社会課題をリサーチで捉えるマクロミルの「NPO支援」
「リサーチで、世の中をもっと良くできる」。
こんな想いで社会貢献活動に取り組むマクロミルの「Goodmill」。ここで事務局を担当する横田が、マーケティングリサーチ会社が行う社会貢献活動について連載しています。今回はこれまでにNPOと取り組んだ協働調査についてご紹介したいと思います。
認定NPO法人カタリバ様との出会い
Goodmillでは「非営利活動組織へのリサーチ技術支援」として、NPOの課題を解決に導くための協働調査を実施してきました。
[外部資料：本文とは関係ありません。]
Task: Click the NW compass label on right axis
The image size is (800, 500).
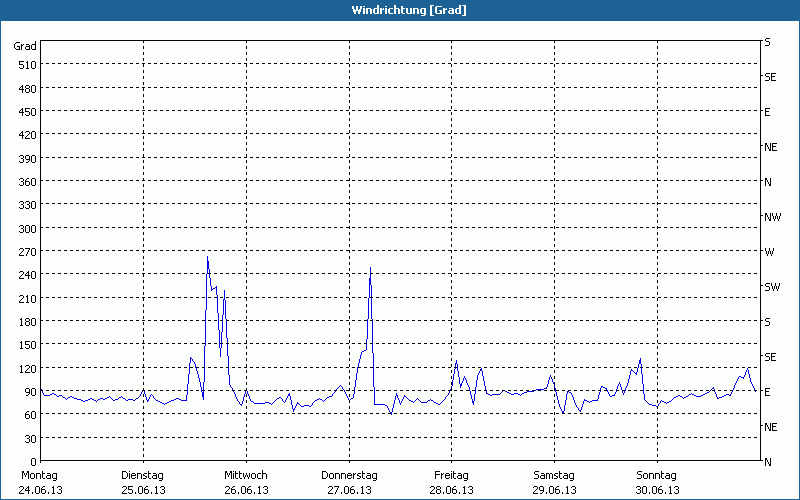Action: (x=771, y=217)
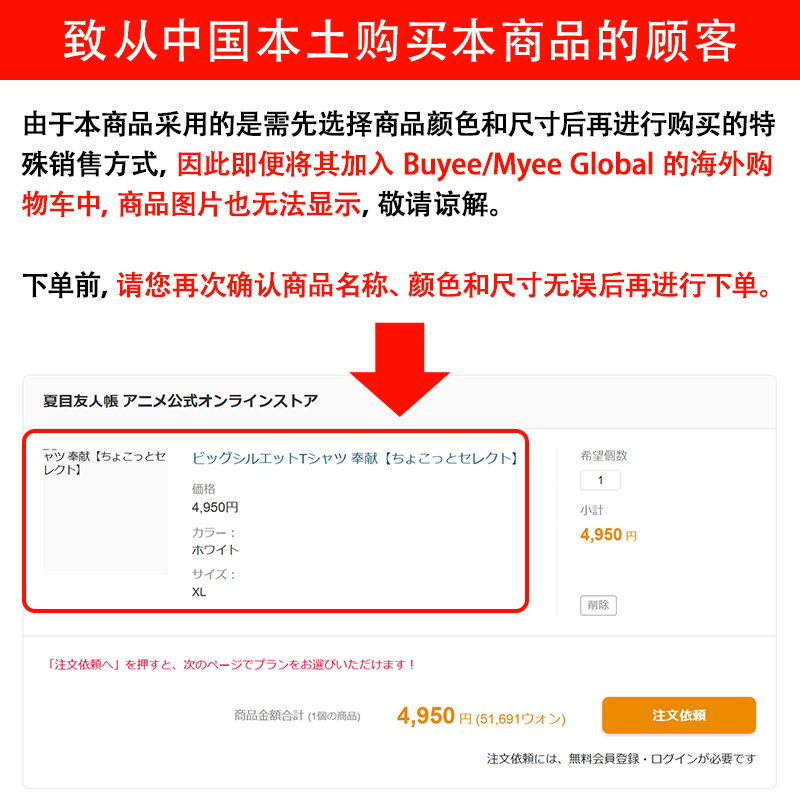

日本に5万以上あると言われるNPOの多くが、特定の社会課題にフォーカスして活動しています。しかし、課題の実態把握のためリサーチを必要とする場合も、予算の確保が難しいことや、データ分析の知見を持つスタッフが身近にいない等の理由から実施に至れないというお声をいただいたのです。そこで、私たちがリサーチのプロとしてNPOを支援することで、社会貢献につながるのではないかと考えました。
その第一弾となったのが、認定特定非営利活動法人カタリバ様との「思春期の実態把握調査」でした。カタリバ様は、“どんな環境に生まれ育ってもすべての10代が意欲と創造性を手にできる未来の当たり前を実現しよう”と、2001年から活動しているNPO団体です。全国で10代のための居場所となる施設を運営したり、災害時の教育に関わる緊急支援などを行っています。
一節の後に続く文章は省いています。